**Data in this exercise:**
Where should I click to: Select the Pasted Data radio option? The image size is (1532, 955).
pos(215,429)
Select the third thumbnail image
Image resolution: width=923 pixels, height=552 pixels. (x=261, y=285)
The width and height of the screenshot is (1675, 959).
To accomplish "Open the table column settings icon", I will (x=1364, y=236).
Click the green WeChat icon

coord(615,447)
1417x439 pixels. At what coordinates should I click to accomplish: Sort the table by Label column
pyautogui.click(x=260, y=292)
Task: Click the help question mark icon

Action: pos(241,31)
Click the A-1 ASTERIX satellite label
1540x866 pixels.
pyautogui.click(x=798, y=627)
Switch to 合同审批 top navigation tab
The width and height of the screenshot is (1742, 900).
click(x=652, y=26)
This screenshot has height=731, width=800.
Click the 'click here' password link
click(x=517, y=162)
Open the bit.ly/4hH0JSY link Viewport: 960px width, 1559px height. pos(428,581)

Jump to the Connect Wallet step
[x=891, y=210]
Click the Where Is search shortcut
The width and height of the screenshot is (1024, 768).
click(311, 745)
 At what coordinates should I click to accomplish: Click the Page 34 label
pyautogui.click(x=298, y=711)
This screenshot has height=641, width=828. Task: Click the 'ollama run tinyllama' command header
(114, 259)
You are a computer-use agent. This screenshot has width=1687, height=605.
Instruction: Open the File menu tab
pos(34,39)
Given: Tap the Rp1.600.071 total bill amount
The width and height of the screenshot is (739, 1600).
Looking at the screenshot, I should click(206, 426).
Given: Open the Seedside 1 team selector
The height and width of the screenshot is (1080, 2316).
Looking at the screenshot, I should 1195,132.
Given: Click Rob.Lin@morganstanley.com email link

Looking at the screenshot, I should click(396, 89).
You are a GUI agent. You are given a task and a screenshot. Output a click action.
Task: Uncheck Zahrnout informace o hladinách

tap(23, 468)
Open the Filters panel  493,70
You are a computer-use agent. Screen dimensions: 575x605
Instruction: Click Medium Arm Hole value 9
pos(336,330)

**Task details:**
If a line of the listing above holds the string "agent", copy it.

**Answer space:**
You are a computer-use agent. This screenshot has width=1687, height=605.
You are a GUI agent. You are given a task and a screenshot. Output a click action.
You are a computer-use agent. Screen dimensions: 575x605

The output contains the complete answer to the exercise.